WHAT IS REQUIRED: Extract the records from their start through the line containing "Window is located at coordinates (411, 33).", both ends included, and reproduce those lines without any change.

INPUT DATA:

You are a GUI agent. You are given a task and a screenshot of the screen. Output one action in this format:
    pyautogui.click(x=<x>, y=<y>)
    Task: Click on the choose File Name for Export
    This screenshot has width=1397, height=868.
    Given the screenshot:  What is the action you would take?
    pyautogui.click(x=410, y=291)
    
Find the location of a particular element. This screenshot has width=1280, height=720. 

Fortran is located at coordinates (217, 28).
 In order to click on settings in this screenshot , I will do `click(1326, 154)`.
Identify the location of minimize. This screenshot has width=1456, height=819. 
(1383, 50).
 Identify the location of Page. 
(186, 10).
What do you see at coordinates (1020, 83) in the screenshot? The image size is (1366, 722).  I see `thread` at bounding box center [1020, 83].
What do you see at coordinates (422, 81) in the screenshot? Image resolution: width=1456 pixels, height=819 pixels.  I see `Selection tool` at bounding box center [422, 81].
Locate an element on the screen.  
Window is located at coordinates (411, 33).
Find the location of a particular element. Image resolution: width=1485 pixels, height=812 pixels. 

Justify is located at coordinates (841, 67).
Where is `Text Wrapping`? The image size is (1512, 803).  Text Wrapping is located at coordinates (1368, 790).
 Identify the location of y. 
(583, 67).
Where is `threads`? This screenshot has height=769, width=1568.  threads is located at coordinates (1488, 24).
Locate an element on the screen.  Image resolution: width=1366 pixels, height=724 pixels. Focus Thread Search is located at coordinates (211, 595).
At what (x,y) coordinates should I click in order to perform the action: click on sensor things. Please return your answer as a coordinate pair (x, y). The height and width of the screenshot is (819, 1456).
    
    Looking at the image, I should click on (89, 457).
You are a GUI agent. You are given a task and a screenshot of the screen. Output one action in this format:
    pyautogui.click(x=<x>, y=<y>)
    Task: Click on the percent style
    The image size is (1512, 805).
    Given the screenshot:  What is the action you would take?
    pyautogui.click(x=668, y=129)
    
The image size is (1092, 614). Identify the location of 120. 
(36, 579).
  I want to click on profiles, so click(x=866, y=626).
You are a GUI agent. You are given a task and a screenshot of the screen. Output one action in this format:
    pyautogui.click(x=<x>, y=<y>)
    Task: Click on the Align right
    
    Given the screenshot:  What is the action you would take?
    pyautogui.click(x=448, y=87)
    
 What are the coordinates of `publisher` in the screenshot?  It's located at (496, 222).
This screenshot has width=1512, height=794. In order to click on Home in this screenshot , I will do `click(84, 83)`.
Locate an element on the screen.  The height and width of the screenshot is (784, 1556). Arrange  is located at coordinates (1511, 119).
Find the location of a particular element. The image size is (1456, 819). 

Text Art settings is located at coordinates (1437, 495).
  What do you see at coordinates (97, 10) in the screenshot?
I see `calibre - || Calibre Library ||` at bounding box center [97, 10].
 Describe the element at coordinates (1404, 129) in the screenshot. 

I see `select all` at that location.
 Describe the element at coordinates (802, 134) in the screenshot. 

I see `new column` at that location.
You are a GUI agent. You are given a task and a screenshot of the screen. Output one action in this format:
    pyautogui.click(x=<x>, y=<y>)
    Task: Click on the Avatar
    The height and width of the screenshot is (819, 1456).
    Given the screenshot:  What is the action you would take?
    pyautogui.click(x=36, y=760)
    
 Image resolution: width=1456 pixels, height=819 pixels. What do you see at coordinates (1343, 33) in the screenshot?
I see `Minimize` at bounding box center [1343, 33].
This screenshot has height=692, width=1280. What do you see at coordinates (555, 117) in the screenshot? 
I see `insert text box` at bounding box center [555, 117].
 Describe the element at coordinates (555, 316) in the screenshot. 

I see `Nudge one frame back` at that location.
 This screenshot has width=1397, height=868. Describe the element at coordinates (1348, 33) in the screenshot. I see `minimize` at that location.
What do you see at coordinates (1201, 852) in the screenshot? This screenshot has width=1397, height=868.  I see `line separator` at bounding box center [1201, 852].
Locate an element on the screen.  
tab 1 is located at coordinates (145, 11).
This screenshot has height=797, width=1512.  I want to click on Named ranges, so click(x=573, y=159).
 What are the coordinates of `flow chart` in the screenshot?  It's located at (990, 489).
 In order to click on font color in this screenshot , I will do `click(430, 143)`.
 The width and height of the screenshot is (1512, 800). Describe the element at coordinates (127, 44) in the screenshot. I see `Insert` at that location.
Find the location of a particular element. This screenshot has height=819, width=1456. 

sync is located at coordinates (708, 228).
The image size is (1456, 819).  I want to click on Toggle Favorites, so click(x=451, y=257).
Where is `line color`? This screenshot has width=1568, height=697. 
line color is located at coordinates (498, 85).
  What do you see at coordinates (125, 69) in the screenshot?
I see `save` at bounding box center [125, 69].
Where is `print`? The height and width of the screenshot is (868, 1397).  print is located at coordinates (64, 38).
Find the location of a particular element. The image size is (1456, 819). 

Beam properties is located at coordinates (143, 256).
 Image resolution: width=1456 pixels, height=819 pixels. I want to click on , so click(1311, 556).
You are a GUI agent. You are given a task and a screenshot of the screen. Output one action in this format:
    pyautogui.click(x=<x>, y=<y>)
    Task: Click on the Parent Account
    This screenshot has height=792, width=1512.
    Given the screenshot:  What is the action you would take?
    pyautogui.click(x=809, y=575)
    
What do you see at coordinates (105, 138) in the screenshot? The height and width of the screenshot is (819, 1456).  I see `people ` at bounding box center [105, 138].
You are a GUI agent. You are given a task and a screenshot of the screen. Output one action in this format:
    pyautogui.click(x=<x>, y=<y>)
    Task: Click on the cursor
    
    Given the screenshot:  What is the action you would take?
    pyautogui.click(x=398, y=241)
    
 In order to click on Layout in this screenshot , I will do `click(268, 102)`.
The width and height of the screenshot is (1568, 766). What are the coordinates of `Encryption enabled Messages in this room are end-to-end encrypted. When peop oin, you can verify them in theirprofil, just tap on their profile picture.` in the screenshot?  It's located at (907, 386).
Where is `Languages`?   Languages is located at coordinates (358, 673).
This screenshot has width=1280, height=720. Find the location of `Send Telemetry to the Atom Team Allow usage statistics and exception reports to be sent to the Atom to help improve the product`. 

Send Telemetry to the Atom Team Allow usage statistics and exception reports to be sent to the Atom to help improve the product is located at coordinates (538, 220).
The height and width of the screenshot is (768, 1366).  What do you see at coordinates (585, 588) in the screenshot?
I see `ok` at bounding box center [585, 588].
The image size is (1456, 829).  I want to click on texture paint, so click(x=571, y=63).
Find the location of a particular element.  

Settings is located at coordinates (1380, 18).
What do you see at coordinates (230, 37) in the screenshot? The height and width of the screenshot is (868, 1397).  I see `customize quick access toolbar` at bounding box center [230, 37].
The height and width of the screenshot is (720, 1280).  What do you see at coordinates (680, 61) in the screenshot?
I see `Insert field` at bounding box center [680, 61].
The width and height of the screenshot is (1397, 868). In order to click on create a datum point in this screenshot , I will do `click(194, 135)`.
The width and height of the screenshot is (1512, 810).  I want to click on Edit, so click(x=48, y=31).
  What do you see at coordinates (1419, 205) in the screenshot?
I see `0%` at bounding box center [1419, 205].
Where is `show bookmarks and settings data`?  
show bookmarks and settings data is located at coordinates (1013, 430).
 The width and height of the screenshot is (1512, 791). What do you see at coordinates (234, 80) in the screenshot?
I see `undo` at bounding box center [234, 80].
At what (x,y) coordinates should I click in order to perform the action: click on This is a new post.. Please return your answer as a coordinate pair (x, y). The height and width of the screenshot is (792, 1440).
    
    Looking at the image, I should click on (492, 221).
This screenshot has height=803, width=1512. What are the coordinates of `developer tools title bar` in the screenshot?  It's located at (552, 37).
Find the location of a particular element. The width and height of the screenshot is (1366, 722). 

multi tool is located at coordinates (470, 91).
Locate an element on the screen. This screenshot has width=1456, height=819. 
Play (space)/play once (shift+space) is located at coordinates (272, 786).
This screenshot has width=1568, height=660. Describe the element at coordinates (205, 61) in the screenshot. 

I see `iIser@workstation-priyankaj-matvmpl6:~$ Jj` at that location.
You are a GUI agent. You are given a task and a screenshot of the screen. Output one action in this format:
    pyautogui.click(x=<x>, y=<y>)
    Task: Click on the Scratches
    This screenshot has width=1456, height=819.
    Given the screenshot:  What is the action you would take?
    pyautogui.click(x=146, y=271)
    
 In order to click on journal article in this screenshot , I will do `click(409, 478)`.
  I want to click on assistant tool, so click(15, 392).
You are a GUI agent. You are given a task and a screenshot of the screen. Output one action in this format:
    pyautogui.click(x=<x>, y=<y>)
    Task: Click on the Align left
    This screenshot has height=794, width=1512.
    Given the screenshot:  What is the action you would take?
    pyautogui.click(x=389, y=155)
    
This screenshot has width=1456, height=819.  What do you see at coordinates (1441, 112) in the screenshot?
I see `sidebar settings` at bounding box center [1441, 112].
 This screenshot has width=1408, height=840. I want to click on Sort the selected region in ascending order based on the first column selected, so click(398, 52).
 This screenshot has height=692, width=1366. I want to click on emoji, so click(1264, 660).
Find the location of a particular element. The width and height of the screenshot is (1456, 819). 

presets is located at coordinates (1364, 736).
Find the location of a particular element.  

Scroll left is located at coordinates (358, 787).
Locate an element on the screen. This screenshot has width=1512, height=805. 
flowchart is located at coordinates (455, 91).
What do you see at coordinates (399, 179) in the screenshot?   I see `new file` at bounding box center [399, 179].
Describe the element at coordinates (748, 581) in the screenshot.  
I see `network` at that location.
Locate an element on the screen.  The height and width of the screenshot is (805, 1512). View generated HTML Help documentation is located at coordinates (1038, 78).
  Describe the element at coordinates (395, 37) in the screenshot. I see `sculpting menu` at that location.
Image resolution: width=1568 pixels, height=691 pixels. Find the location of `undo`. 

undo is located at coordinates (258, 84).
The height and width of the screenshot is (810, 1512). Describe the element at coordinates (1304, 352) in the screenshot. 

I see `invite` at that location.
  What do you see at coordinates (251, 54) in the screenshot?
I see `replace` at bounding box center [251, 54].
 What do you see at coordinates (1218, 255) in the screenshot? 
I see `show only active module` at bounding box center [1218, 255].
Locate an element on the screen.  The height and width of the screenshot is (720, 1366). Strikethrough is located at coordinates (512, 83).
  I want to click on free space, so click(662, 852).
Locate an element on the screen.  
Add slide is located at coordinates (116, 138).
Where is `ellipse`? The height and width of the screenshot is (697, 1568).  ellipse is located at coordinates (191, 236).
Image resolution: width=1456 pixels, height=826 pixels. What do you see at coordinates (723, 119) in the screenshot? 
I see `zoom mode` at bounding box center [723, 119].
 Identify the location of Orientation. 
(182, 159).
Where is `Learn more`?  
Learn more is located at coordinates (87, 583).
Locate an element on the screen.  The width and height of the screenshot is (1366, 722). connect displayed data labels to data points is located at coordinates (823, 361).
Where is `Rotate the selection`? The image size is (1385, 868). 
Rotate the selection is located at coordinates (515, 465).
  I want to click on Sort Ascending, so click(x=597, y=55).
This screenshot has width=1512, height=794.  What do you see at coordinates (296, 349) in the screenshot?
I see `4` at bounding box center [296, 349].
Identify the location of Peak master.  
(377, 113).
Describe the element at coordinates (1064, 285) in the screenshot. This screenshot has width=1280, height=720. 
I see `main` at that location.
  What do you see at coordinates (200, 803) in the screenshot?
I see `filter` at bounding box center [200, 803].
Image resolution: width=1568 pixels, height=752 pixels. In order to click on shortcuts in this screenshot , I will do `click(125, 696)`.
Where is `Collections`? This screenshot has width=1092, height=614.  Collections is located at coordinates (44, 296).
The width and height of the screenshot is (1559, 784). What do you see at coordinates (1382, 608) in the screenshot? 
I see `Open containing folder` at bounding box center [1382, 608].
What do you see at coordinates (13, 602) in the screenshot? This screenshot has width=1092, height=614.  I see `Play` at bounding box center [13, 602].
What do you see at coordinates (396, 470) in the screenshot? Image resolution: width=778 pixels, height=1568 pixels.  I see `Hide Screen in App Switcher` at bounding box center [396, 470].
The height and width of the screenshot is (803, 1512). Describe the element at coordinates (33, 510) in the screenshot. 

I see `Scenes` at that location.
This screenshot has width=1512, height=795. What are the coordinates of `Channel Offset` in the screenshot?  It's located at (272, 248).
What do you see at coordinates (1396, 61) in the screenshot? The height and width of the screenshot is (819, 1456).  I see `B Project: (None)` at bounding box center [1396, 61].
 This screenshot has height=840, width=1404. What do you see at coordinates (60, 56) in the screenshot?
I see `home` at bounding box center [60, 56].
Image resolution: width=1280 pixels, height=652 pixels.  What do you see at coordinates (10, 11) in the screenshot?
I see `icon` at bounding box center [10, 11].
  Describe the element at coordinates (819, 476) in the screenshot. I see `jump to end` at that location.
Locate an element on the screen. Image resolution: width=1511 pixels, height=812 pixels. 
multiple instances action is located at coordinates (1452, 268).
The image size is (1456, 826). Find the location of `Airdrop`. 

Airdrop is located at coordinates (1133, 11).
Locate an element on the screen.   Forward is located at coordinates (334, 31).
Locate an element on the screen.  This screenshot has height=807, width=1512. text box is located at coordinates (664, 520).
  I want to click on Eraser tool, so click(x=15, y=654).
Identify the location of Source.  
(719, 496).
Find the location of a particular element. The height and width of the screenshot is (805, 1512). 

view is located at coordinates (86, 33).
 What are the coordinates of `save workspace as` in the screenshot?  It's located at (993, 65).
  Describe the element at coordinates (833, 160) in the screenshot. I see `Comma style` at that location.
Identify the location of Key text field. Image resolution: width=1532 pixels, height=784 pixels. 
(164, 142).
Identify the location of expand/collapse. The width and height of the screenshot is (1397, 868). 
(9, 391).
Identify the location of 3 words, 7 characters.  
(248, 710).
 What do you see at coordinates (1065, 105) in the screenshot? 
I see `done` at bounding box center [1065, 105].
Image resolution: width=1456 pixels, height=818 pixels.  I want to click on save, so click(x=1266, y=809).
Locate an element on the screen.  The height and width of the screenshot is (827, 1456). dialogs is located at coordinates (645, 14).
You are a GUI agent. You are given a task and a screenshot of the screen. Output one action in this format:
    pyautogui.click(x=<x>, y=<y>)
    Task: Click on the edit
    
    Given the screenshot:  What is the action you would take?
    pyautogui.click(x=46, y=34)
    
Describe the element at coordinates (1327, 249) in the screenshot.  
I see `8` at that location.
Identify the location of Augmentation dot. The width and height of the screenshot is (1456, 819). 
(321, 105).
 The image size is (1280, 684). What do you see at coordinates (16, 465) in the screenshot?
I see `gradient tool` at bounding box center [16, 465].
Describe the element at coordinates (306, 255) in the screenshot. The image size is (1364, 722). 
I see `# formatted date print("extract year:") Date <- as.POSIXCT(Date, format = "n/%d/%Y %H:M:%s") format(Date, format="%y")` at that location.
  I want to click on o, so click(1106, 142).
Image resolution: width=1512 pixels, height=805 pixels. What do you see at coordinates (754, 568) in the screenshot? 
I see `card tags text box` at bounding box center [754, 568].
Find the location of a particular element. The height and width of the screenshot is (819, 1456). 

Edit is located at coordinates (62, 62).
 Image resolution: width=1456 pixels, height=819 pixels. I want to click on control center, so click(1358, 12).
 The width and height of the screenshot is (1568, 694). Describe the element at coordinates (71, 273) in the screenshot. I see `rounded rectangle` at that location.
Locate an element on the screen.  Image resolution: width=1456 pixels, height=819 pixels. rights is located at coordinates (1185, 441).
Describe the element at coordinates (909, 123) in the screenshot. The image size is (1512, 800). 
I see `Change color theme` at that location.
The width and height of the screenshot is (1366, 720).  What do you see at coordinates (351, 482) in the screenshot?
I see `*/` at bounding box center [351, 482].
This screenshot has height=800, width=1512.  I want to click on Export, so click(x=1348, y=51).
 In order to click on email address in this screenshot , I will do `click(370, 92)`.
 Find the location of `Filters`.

RESPONSE TO THIS EXERCISE:
You are a GUI agent. You are given a task and a screenshot of the screen. Output one action in this format:
    pyautogui.click(x=<x>, y=<y>)
    Task: Click on the choose File Name for Export
    This screenshot has width=1397, height=868.
    Given the screenshot:  What is the action you would take?
    pyautogui.click(x=410, y=291)
    
Find the location of a particular element. This screenshot has width=1280, height=720. 

Fortran is located at coordinates (217, 28).
 In order to click on settings in this screenshot , I will do `click(1326, 154)`.
Identify the location of minimize. This screenshot has width=1456, height=819. 
(1383, 50).
 Identify the location of Page. 
(186, 10).
What do you see at coordinates (1020, 83) in the screenshot? The image size is (1366, 722).  I see `thread` at bounding box center [1020, 83].
What do you see at coordinates (422, 81) in the screenshot? Image resolution: width=1456 pixels, height=819 pixels.  I see `Selection tool` at bounding box center [422, 81].
Locate an element on the screen.  
Window is located at coordinates (411, 33).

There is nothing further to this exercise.